Le fou et le chien
#1
Naguère, jadis, autrefois, vécut à Babylios un fou, atteint d'une folie des plus singulières. Il errait de par la ville en portant en équilibre sur sa tête une brique. Et à chaque fois qu'il croisait un chien errant, il s'immobilisait à ses côtés, avant de pencher la tête, de façon à faire choir sur l'infortuné animal son contondant couvre-chef. Le chien ne manquait jamais d'aboyer face à si douloureux traitement, mais ne parvenait jamais à comprendre la source de ses malheurs, procurant au fou un amusement d'une impunité totale.

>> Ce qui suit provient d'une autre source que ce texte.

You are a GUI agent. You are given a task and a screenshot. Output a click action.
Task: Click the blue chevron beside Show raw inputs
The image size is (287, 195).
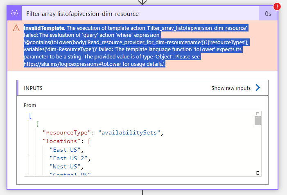click(x=258, y=87)
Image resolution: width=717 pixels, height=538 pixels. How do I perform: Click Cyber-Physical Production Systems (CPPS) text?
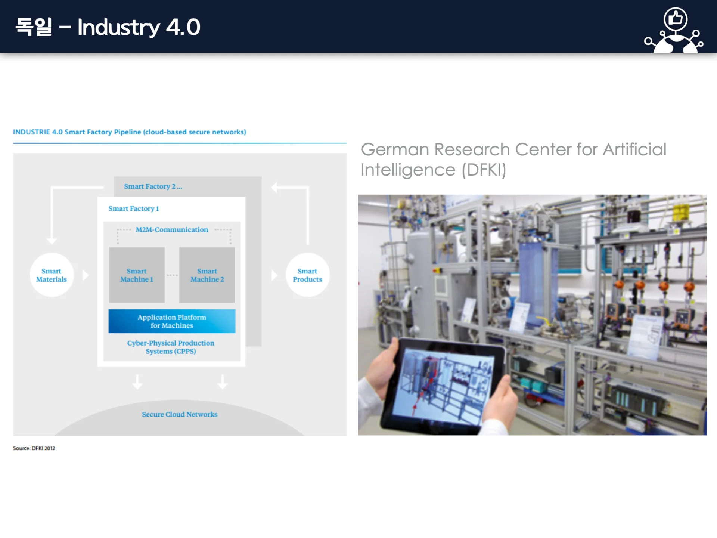coord(171,347)
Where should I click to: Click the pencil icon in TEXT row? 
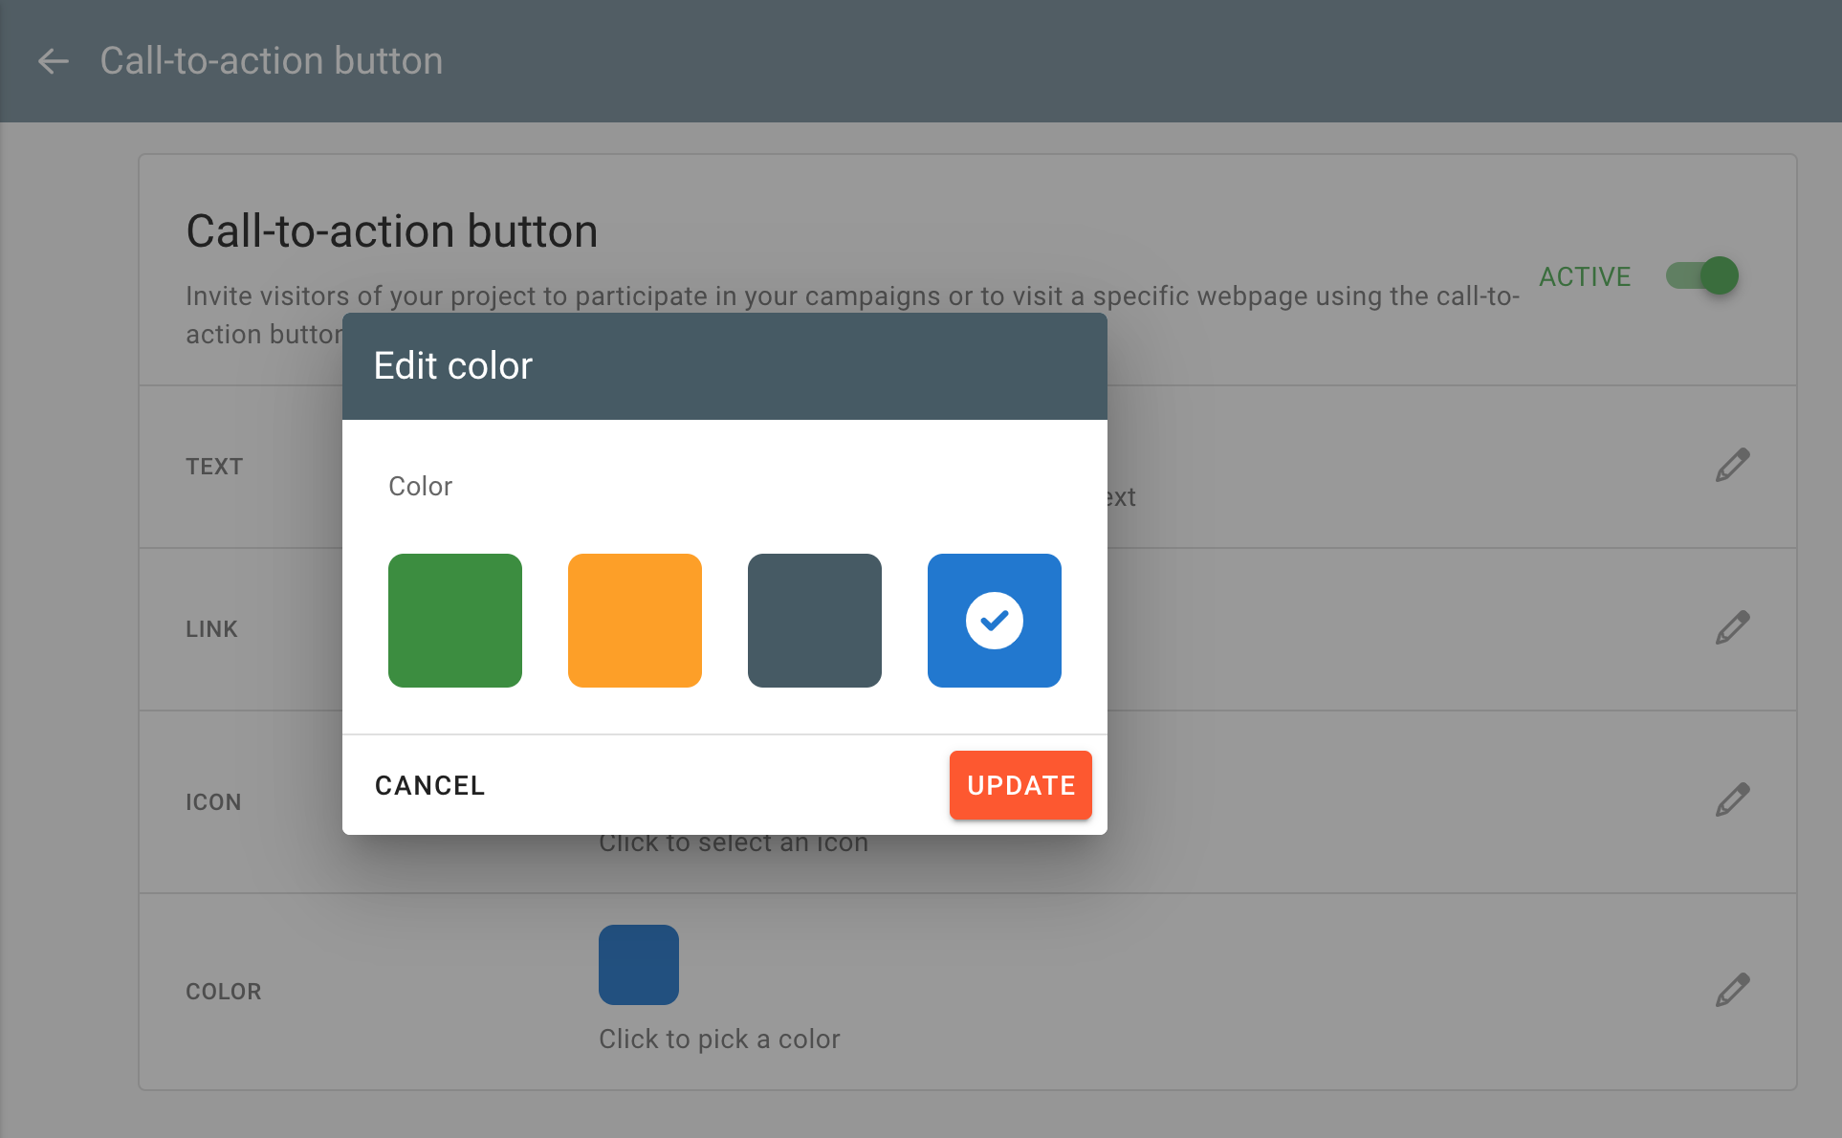click(x=1732, y=466)
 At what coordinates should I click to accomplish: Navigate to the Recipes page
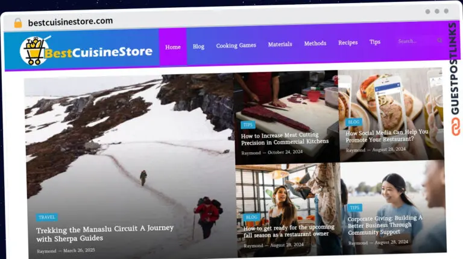pos(348,43)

Il en alla ainsi au détriment des reins des chiens de Babylios pendant des années, jusqu'au jour où le fou croisa le chemin d'un lévrier, aussi fin que racé. S'approchant de lui comme à son habitude, il pencha la tête, et fit choir sa brique sur le canidé, l'éborgnant au passage. Folle de douleur, la bête hurla à rendre l'âme, mais ne fut pas plus apte que ses prédécesseurs à comprendre d'où venait la brique.

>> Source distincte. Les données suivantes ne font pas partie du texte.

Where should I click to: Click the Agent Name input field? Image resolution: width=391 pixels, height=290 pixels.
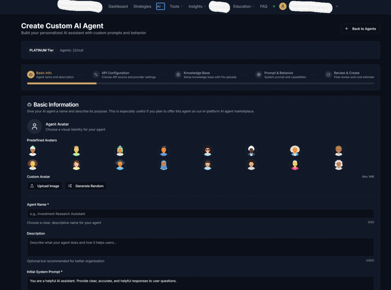tap(200, 214)
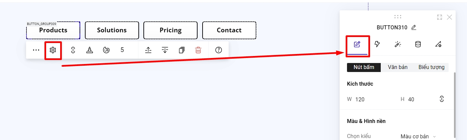Bring element forward with up-arrow icon
Screen dimensions: 467x140
pyautogui.click(x=148, y=50)
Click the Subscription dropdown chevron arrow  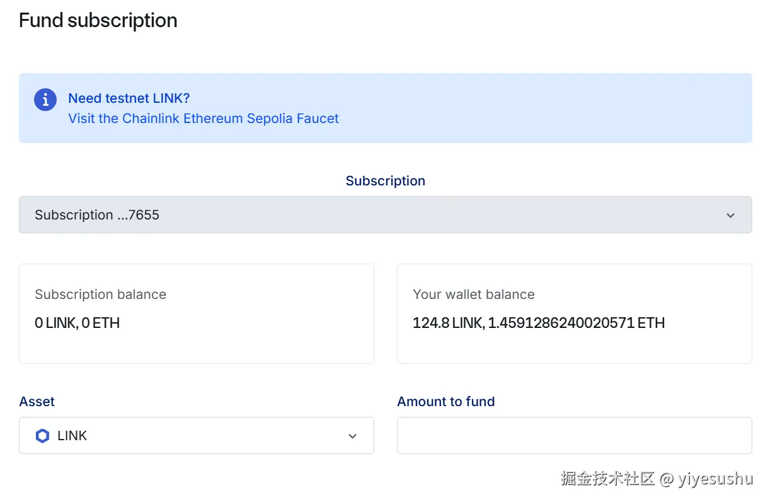(730, 215)
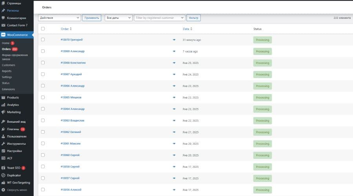Select the checkbox for order #13065 Мешков

[43, 97]
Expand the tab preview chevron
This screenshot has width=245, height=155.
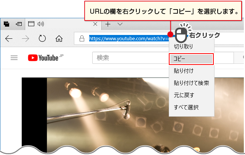pos(120,24)
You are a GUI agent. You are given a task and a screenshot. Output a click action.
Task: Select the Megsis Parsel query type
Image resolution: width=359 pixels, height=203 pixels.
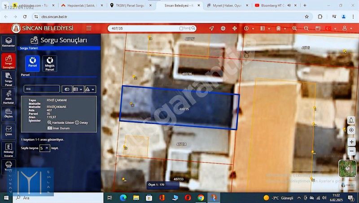point(50,63)
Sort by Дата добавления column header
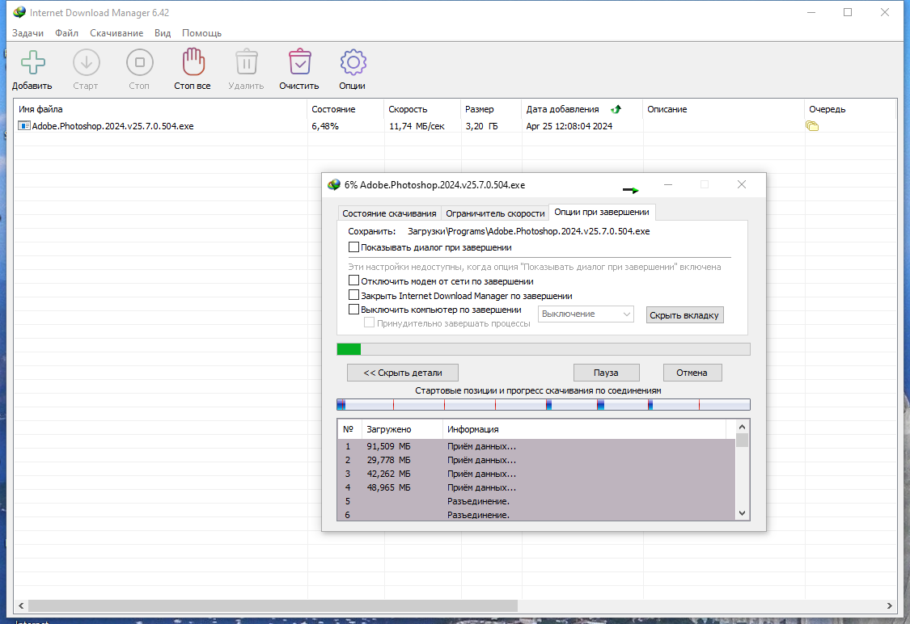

Mais ce que le fou ignorait, c'était que ce lévrier appartenait au plus massif des bouviers de Babylios, réputé aussi fort que les boeufs placides dont il avait la garde. Témoin de la scène et furieux face à pareil traitement infligé à son canin compagnon, qui jamais ne manquait de lui retrouver bêtes égarées comme pistes d'oasis, le bouvier s'écria :


-MON LEVRIER ! MON LEVRIER !! MON LEVRIER !!!

Et administra ce faisant au fou la pire raclée qu'il se soit vue de mémoire de fou, ponctuant chaque coup d'une vocifération indignée. Avant de l'abandonner dans le caniveau, dans l'état de quelqu'un qui aurait vu s'écrouler sur lui un mur de briques entier.

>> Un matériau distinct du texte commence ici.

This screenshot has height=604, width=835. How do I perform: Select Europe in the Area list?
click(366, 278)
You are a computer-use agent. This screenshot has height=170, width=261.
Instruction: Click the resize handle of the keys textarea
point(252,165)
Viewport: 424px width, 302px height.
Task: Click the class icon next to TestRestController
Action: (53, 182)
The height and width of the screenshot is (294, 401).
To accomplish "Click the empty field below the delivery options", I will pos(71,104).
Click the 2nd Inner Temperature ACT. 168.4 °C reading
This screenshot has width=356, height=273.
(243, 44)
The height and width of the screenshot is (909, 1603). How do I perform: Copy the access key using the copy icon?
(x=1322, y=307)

Un mois passa, pendant lequel on ne revit plus le fou. Mais finalement, un beau jour, sa porte s'ouvrit, et il reparut, remis de sa magistrale correction, avec sa sempiternelle brique toujours juchée sur la tête. En le voyant à nouveau se diriger vers un chien errant, ses voisins soupirèrent, car il était assurément illusoire que de vouloir guérir un fou de sa folie. Mais une fois arrivé à côté du chien, qui se trouvait cette fois-ci être un labrador, le fou l'examina avec attention, et s'écria :


-C'est un lévrier ! C'est un lévrier !

Et s'enfuit, sa brique toujours en équilibre sur sa tête.

Depuis ce jour, à chaque fois que le fou croisait la route d'un chien, fût-il grand ou petit, racé ou bâtard, jamais il ne manquait de conclure : "c'est un lévrier !". Et jamais plus il ne fit choir sa brique sur quelque animal que ce soit.